### Written task:
Arrange every line of the items below as a Markdown table with the columns "Row" and "Line," numbering each row and omitting any blank lines.

### Material for this exercise:
════════

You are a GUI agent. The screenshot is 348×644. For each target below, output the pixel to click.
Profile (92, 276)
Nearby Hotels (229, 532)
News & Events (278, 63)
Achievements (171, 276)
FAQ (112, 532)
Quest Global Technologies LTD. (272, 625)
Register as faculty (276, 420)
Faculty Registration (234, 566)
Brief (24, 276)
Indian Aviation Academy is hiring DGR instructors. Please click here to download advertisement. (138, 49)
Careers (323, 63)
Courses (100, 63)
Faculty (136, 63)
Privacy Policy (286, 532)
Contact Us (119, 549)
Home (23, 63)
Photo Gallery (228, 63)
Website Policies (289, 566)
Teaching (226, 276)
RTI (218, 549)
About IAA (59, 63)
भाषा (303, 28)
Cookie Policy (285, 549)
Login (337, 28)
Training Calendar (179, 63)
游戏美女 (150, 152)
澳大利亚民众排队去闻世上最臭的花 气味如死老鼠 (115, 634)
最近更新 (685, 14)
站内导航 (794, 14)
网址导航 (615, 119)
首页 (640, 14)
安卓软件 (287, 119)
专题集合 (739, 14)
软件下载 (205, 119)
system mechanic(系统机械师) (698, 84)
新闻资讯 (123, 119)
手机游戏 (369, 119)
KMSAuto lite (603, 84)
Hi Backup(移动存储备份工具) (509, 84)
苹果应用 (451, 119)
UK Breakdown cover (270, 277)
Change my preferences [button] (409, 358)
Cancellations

════════

### Answer to the problem:
| Row | Line |
|---|---|
| 1 | You are a GUI agent. The screenshot is 348×644. For each target below, output the pixel to click. |
| 2 | Profile (92, 276) |
| 3 | Nearby Hotels (229, 532) |
| 4 | News & Events (278, 63) |
| 5 | Achievements (171, 276) |
| 6 | FAQ (112, 532) |
| 7 | Quest Global Technologies LTD. (272, 625) |
| 8 | Register as faculty (276, 420) |
| 9 | Faculty Registration (234, 566) |
| 10 | Brief (24, 276) |
| 11 | Indian Aviation Academy is hiring DGR instructors. Please click here to download advertisement. (138, 49) |
| 12 | Careers (323, 63) |
| 13 | Courses (100, 63) |
| 14 | Faculty (136, 63) |
| 15 | Privacy Policy (286, 532) |
| 16 | Contact Us (119, 549) |
| 17 | Home (23, 63) |
| 18 | Photo Gallery (228, 63) |
| 19 | Website Policies (289, 566) |
| 20 | Teaching (226, 276) |
| 21 | RTI (218, 549) |
| 22 | About IAA (59, 63) |
| 23 | भाषा (303, 28) |
| 24 | Cookie Policy (285, 549) |
| 25 | Login (337, 28) |
| 26 | Training Calendar (179, 63) |
| 27 | 游戏美女 (150, 152) |
| 28 | 澳大利亚民众排队去闻世上最臭的花 气味如死老鼠 (115, 634) |
| 29 | 最近更新 (685, 14) |
| 30 | 站内导航 (794, 14) |
| 31 | 网址导航 (615, 119) |
| 32 | 首页 (640, 14) |
| 33 | 安卓软件 (287, 119) |
| 34 | 专题集合 (739, 14) |
| 35 | 软件下载 (205, 119) |
| 36 | system mechanic(系统机械师) (698, 84) |
| 37 | 新闻资讯 (123, 119) |
| 38 | 手机游戏 (369, 119) |
| 39 | KMSAuto lite (603, 84) |
| 40 | Hi Backup(移动存储备份工具) (509, 84) |
| 41 | 苹果应用 (451, 119) |
| 42 | UK Breakdown cover (270, 277) |
| 43 | Change my preferences [button] (409, 358) |
| 44 | Cancellations |